Monday, May 18, 2009

Scribd Launches New Venture

Two months ago, I did my first post on Scribd here, which I described as:
a document-sharing website with more than 50 million monthly users. Anyone can post a document to the site and, according to Wikipedia, Scribd is "the world's largest library of user-generated documents."
In that post I explained that several major publishers had agreed to offer both teaser excerpts and some full-length novels on Scribd free of charge.

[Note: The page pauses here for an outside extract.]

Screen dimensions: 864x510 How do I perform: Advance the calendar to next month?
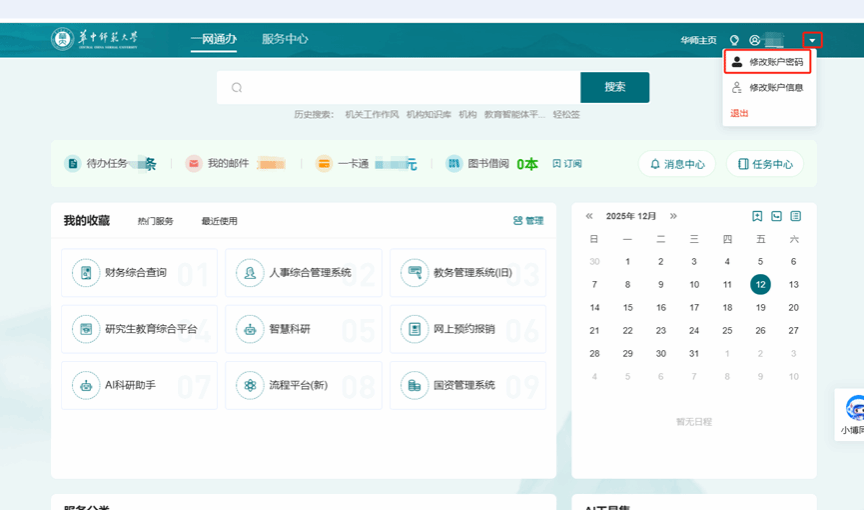[673, 216]
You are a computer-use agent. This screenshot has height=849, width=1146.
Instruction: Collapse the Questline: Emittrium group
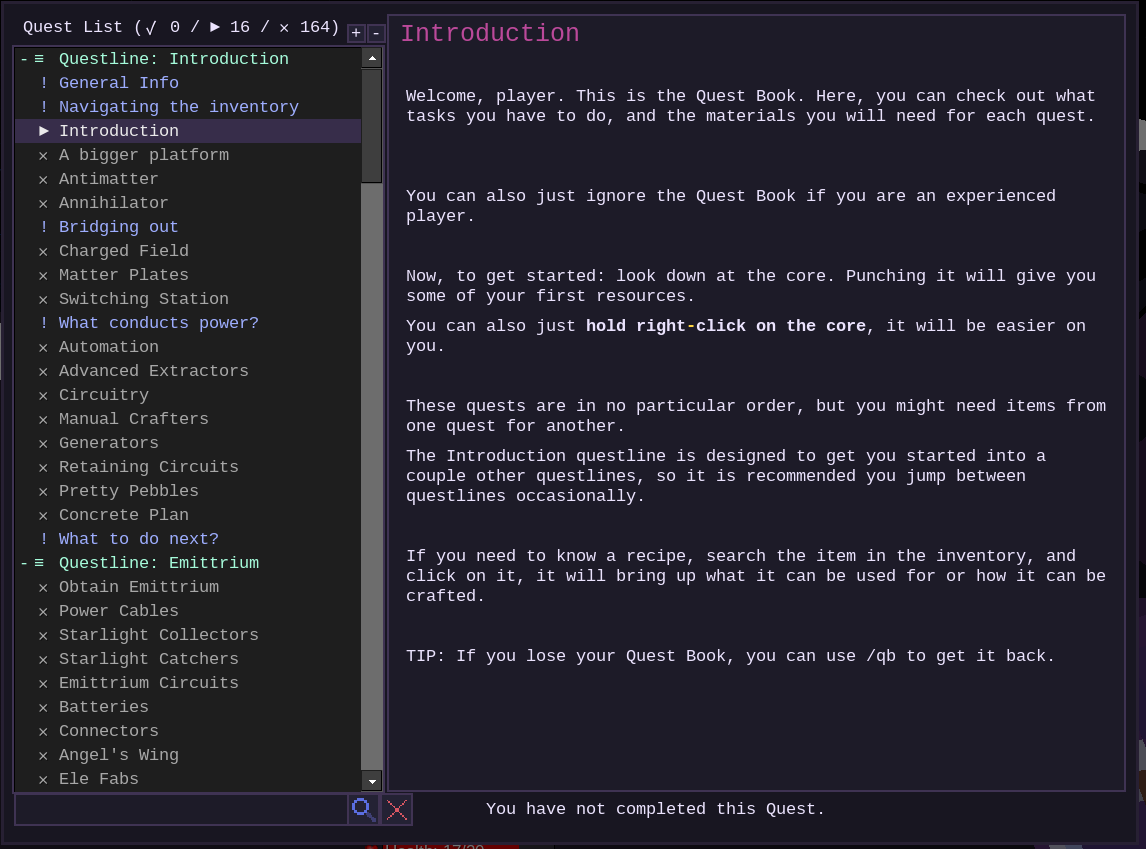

A few weeks later, I did another post here when Scribd came under attack. J.K. Rowling and other published authors had accused Scribd of posting their copyrighted material without permission. Scribd said it immediately took down such material when posted without permission upon receipt of a notice. While this approach keeps it in compliance with the DMCA (Digital Millennium Copyright Act, I said the onus should be on Scribd to prove they are good citizens of the publishing world by taking an active role in avoiding copyright infringement rather than standing by passively and allowing well-known books to be posted to their site.

Sunday's Publishers Weekly had an article describing the launch of the new Scribd Store in which publishers or individual authors could post their works for sale.
The Scribd Store offers a generous revenue sharing agreement with sellers getting 80% of revenue. Publishers and authors also have complete control over price and packaging—they set the price, or set no price at all, and can dictate what to sell, whether entire documents, chapters, even pages. They can also dictate reading options—for example, allowing for works to be viewed on Scribd only, or enabling PDF downloads, PDF downloads with DRM, or ePub downloads. Sellers can also offer downloads to mobile phones and devices.
Go here to check out the new Scribd Store.

1 comment:

Derek Dean said...

Hello, I'm new to scribd, and you seem a bit more knowledgable than myself, having posted material on the website. (sorry, I did a google search or "is scribd bad?" and your post came up)

I am probably in a spot you are or were in. Having finished a book, and having no one to read it. I've been doing the SASE method, sending to agents they often times return it a day later not even glancing over it. Anywho, how would you say scribd is? I don't mind not making a dollar, thats fine. It's just that as is I've technically written a diary of someone else's life. And until others read it won't be a story. Thanks for any insights of how's it's been for you.